Para ahli mengatakan perubahan posisi Trump kemungkinan besar tidak akan mendorong penentang aborsi untuk membelot ke kubu Harris.
Namun, mereka memperingatkan, ada risiko nyata bahwa sebagian orang akan tetap berada di rumah pada hari pemilu, dibandingkan mendukung Trump.
Misalnya, salah satu aktivis hak-hak anti-aborsi terkemuka, Lila Rose, mendesak para pengikutnya di media sosial untuk tidak memilih Trump kecuali Trump mengambil sikap yang lebih keras terhadap aborsi. Halaman Facebook Rose sendiri mencapai lebih dari 1,1 juta pengikut.
“Ini akan menjadi pemilu yang sangat ketat, jadi jika sebagian kecil dari pemilih dasar tetap tinggal di rumah, ini bisa menjadi masalah besar,” kata Ziegler.
“Ada sebagian orang di Partai Republik yang sebagian besar konservatif secara sosial, dan akan ada sebagian kecil dari mereka yang benar-benar kecewa. Saya tidak memperkirakan hal ini akan terjadi pada sebagian besar orang, namun hal ini bisa menjadi signifikan, meskipun jumlahnya kecil.”
Juga tidak jelas bagaimana para swing voter akan menanggapi pesan-pesan yang beragam dari aborsi Trump.
Jajak pendapat yang dilakukan pada bulan Agustus oleh The New York Times dan Siena College menemukan bahwa, di tujuh negara bagian yang menjadi medan pertempuran, “semakin banyak” pemilih yang mengidentifikasi aborsi sebagai isu utama pemilu mereka.
Namun Hansen dari Universitas New Mexico menunjukkan bahwa isu-isu lain masih mengungguli aborsi di banyak negara bagian.
“Saya rasa itu bukan hal yang tidak penting.

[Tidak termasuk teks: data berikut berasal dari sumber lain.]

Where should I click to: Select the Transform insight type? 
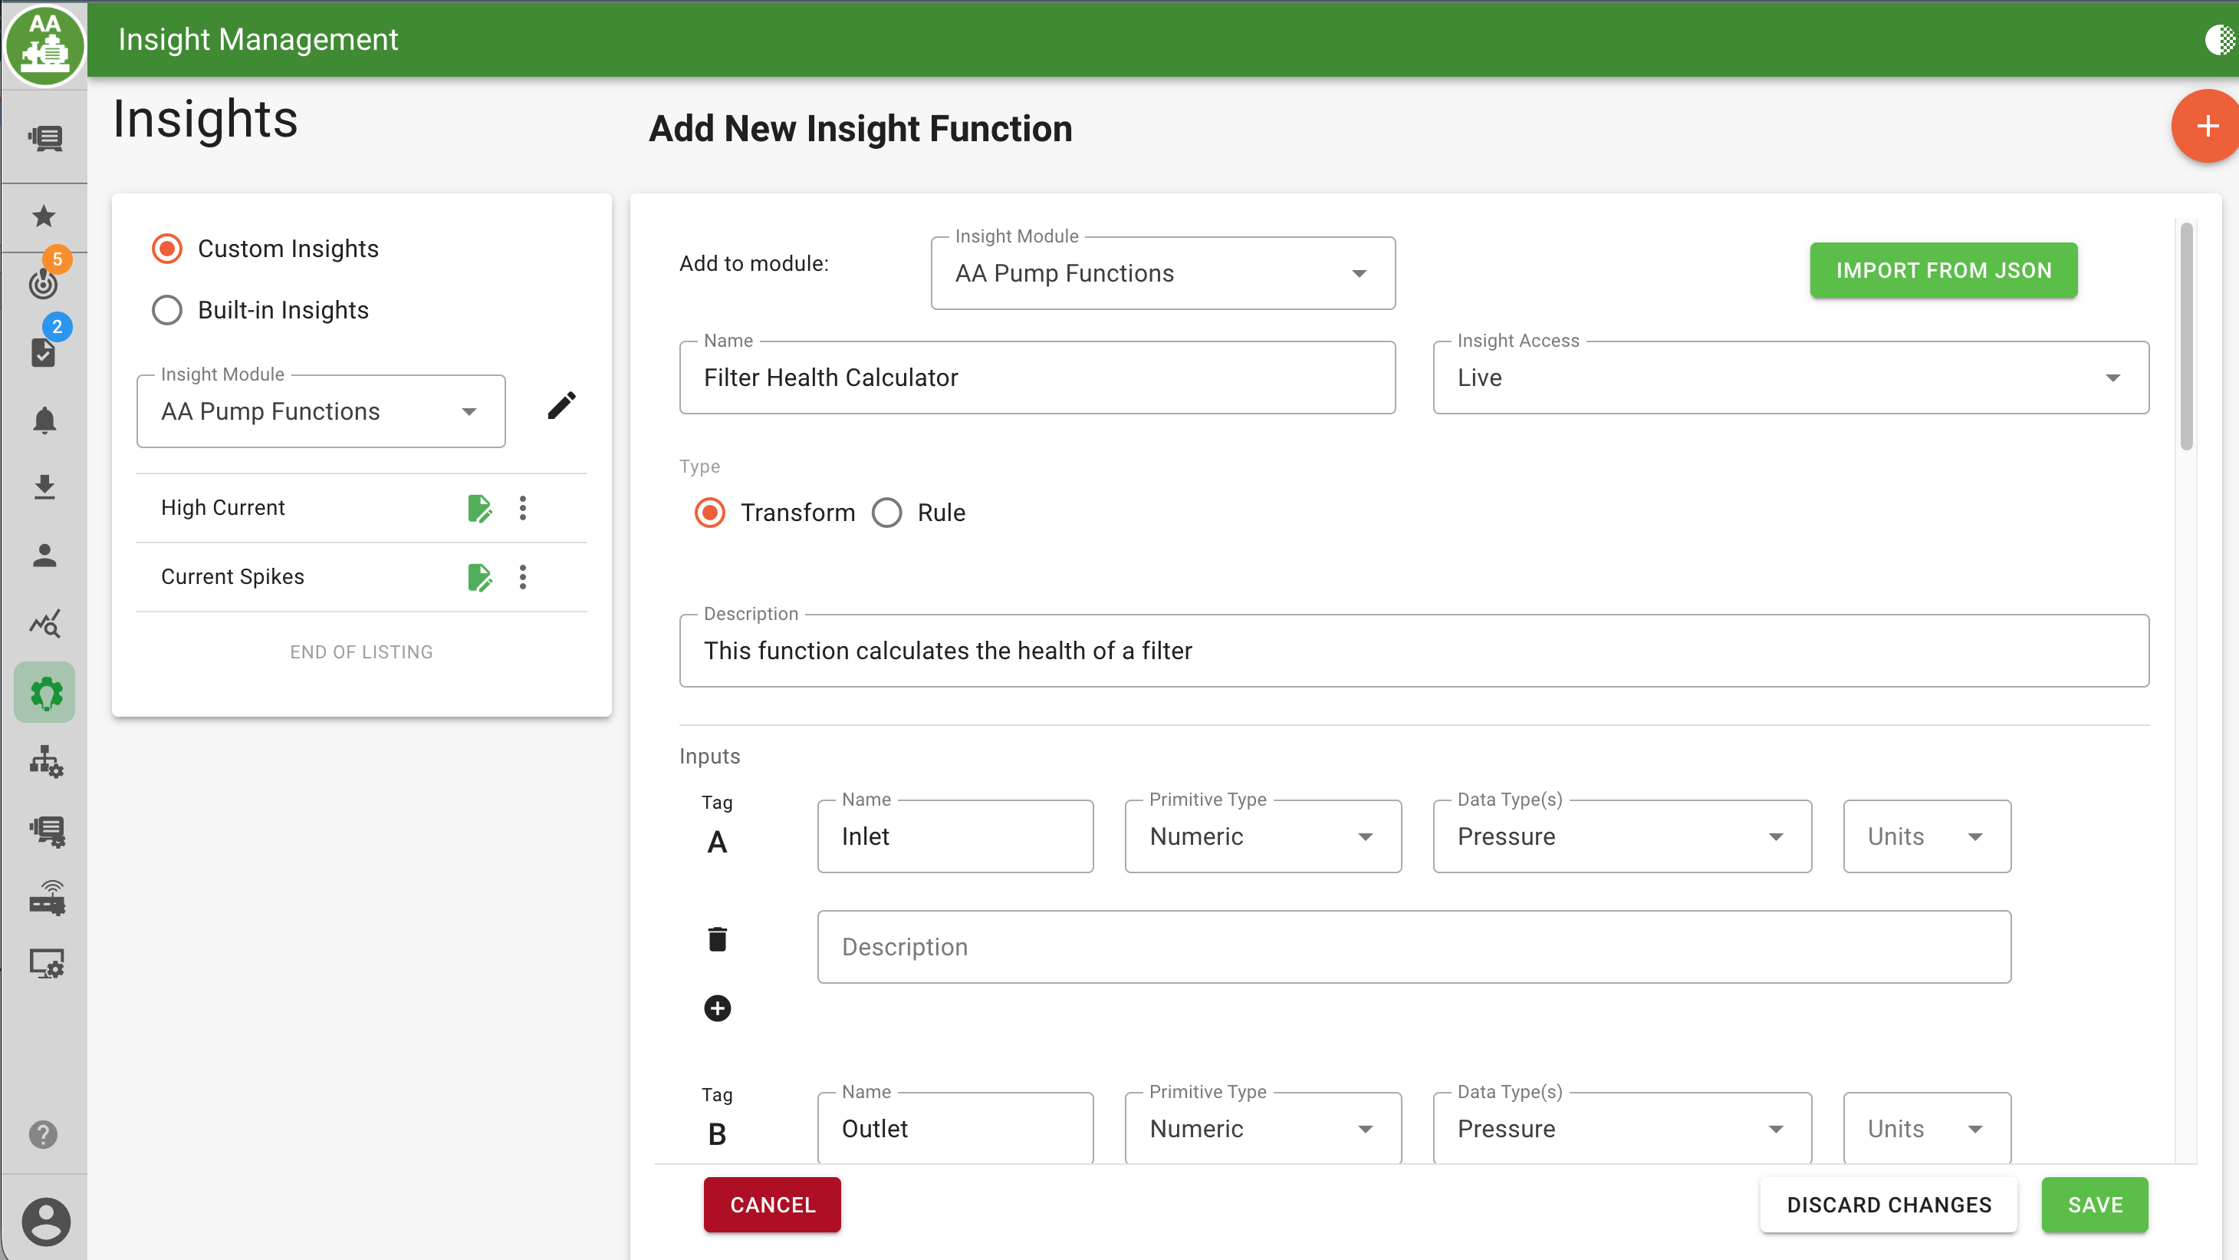tap(709, 512)
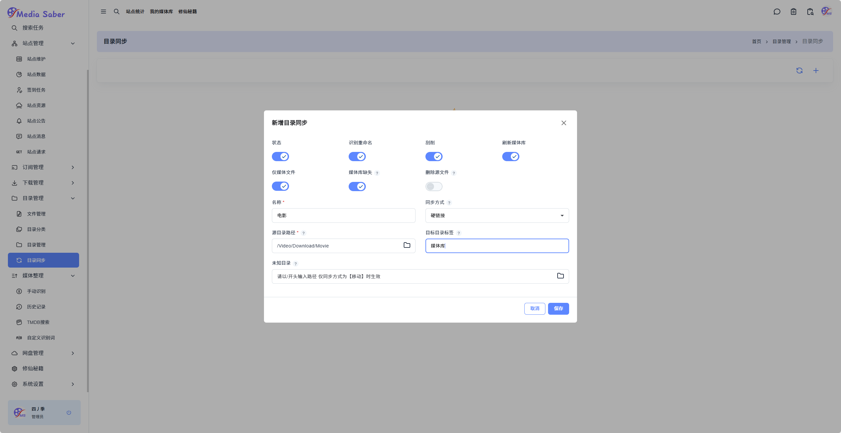Enable the 删除源文件 toggle
Screen dimensions: 841x433
434,187
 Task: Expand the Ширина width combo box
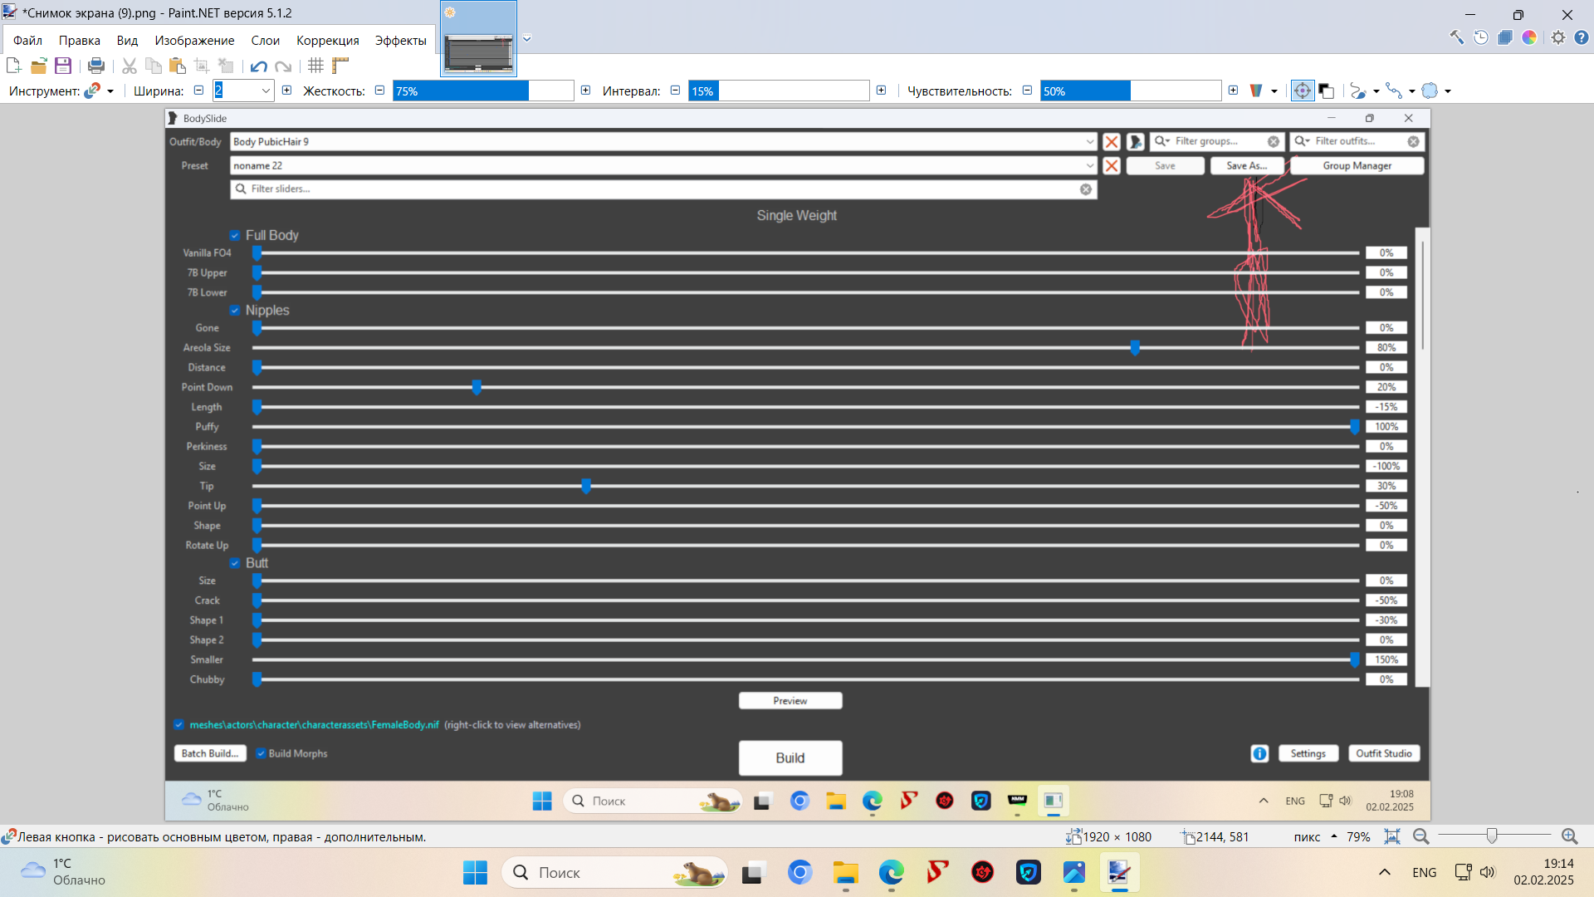click(266, 91)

Sangat sulit untuk mengukur seberapa penting hal ini,” jelas Hansen.
“Kecuali jika Anda terkena dampak langsung dari pembatalan Roe v Wade, kemungkinan besar Anda akan mengambil keputusan di dimensi lain. Dan perekonomian sedang berkembang pesat tahun ini.”
Namun demikian, penelitian yang dilakukan oleh kandidat PhD Layla Brooks di Emory University menemukan bahwa aborsi dapat menjadi insentif yang kuat bagi perempuan untuk pergi ke tempat pemungutan suara.
Brooks menganalisis data dari pemilu paruh waktu tahun 2022 dan menemukan bahwa jumlah perempuan yang memilih lebih banyak ketika aborsi menjadi isu utama dalam pemilu – misalnya, ketika kebijakan terkait aborsi dimasukkan dalam pemungutan suara.
“Hasil yang saya peroleh sejauh ini menunjukkan bahwa perempuan lebih banyak memilih di negara-negara bagian yang menganggap kebijakan aborsi sangat penting,” katanya kepada Al Jazeera.
Brooks secara pribadi berharap kemunduran hak aborsi akan memotivasi lebih banyak perempuan untuk memilih.
“Saya berharap hal ini akan memobilisasi mereka, termasuk bagaimana mereka berpartisipasi dalam berbagai bentuk, termasuk memberikan suara,” katanya.